Uganda is in danger of losing critical Danish development aid as a notorious anti-gay bill returns to its parliamentary agenda.
The development minister, Christian Friis Bach (Radikale), has come under intense fire for his perceived lenient stance to the discrimination and intolerance being promoted by Ugandan officials. Bach told Politiken newspaper that financial threats are ineffectual and outdated and that the best course of action is to maintain a presence in Uganda.
“The proposed law is simply unacceptable and we must do what we can to ensure it fails to pass. The best way to handle this situation is not to threaten to leave, but rather to threaten to stay”, he said.
Denmark’s financial support is of vital importance to Uganda. Between 2010 and 2011, Denmark was the third largest donor to the country.
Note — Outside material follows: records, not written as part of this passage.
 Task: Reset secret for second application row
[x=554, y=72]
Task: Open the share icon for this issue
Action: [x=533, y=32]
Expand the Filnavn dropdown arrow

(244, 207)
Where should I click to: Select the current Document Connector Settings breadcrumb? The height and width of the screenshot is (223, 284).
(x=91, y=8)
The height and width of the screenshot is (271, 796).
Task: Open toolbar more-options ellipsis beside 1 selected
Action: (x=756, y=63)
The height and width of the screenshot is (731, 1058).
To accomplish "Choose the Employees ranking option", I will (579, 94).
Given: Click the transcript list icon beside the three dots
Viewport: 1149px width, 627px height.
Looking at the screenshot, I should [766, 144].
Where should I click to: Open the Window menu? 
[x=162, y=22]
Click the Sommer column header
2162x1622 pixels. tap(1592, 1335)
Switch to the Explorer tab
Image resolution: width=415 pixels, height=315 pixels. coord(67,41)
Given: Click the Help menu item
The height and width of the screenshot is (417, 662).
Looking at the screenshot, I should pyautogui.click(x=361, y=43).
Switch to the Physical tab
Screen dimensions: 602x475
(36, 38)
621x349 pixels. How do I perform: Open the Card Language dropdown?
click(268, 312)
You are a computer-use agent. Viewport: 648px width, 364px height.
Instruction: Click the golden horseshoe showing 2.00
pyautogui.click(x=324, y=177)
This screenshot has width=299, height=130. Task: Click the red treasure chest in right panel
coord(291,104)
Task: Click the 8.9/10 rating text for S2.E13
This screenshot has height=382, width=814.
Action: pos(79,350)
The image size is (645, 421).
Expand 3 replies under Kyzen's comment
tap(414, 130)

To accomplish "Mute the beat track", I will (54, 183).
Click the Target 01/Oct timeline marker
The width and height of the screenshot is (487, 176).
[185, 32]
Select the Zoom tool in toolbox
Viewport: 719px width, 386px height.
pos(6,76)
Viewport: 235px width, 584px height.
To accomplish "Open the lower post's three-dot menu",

The anti-gay bill, also ominously referred to as the ‘Kill the gays’ bill, was first introduced in Uganda in late 2009. The bill would make homosexuality a crime punishable by death. Threats of financial repercussions and sanctions helped to quell the bill then, but it has now popped back up on the Ugandan political agenda.
Søren Pind (Venstre), the former minister of development, was adamant that the Danish position must be clear and uncompromising.
“I informed Uganda last year that consequences would be severe if that bill passed,” he told Politiken. “There must be a clear outcome here. We simply cannot operate in a place where it is legal to kill homosexuals simply because they are homosexuals.”
The controversy surrounding the bill follows in the wake of violence against several prominent activists in Uganda. Last year, David Kato, a leading gay-rights activist, was murdered in Kampala and tensions have once again forced gay advocates, such as award-winning activist Kasha Jacqueline Nabagesera, to flee to neighbouring Kenya.
The persecuted homosexual communities in Uganda already face stiff fines and lengthy jail sentences. Although discrimination against homosexuals is a massive issue in Uganda, local campaigners, such as Frank Mugisha from Sexual Minorities Uganda, maintain that it is important that Danish aid to the embattled nation should not be cut.